▶ DOCUMENT SECTION:
▼
Even with write amplification, all-flash array storage systems are generally much faster than HDD-based systems, but the optimum methods for getting the best performance out of a system are different. The latest all-flash storage systems are designed to minimize the impact of write amplification and garbage collection, but if you have write-intensive applications, you may want to do some testing on your own to determine the optimum configurations.
All-flash array storage advantages and applications
AFA storage can deliver massive improvements in storage performance -- including much higher IOPS, increased throughput and reduced latency -- while increasing the effective capacity of a system through inline compression and deduplication. It is important to understand how these work to know whether the applications in your data center will be able to get the most from an all-flash array storage system.
Some apps need IOPS, others need low latency and some need high throughput. For instance, server virtualization and VDI apps are generally most affected by IOPS, high-performance computing and databases are sensitive to latency, and video systems need high throughput. Being able to characterize your apps and their requirements will go a long way toward making the case for a new AFA storage system.
Testing and benchmarking applications, whether software-only products or appliances, can help find issues with your current systems as well as be used to create tests to see if an AFA system can handle the traffic. Bear in mind that you cannot eliminate bottlenecks, only move them. Increasing the performance of one part of the system will only expose the next choke point.
Applications that require more IOPS. Systems that execute many parallel operations typically require a large amount of IOPS. These include server virtualization and VDI, but also database systems with many simultaneous users, from search engines such as Google to e-commerce apps such as Amazon. While many all-flash array vendors advertise that their products can perform a million or more IOPS, these numbers are difficult to achieve in the real world. While a benchmark app can generate millions of small (2 kb) requests to get a higher number, real-world apps tend to use larger sizes (100 kb to megabytes) of requests.
This makes benchmarking an application and setting up a test bed problematic. A single all-flash SAN system with a couple of servers just won't cut it, even with 10 Gb or faster connections. Sometimes a better solution is to ask the vendor to provide customer contacts that have already implemented a system that uses the same applications as your organization, and to talk to their data center managers about issues they found when implementing AFA storage in an environment similar to yours.
Programs that are affected by latency. Applications that stack processing, passing data between nodes in a cluster, are particularly sensitive to latency issues. Because parts of the app are waiting for data from the previous part, any delays in processing or transmitting data can cause further delays downstream. High-performance computing systems, clustered databases, and real-time and streaming apps are all sensitive to latency. When testing, average or mean latency is more informative than minimum latency, but it is also important to look at maximum latencies. If there is one condition that produces latencies many times greater than the norm, it is worth investigating.
Applications with high throughput needs. Applications that move around large amounts of data require high throughput. These applications include video processing for special effects, data analytics with big data sets such as seismic analysis and data mining. They all depend on sharing and processing volumes of data from hundreds of gigabytes to petabytes. Being able to move data around is crucial, and often requires large pipes (10 Gb to 100 Gb Ethernet, 16 Gbps or 32 Gbps Fibre Channel) and efficient data handling at the network stack layer, as well as deduplication and compression of data being transmitted over LAN or WAN connections.
▲
Element and text position records
▼
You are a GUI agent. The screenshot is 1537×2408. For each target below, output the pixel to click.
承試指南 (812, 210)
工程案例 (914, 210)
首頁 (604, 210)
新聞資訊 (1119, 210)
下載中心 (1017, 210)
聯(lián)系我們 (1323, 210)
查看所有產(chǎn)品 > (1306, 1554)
▲
▶ WHAT YOU NEED TO DO: Return verbatim the portion of the all-flash array storage article that begins at the words "Even with write" and ends after the words "the optimum configurations.". The items are not needed for this work.

▶ THE COMPLETED TASK:
Even with write amplification, all-flash array storage systems are generally much faster than HDD-based systems, but the optimum methods for getting the best performance out of a system are different. The latest all-flash storage systems are designed to minimize the impact of write amplification and garbage collection, but if you have write-intensive applications, you may want to do some testing on your own to determine the optimum configurations.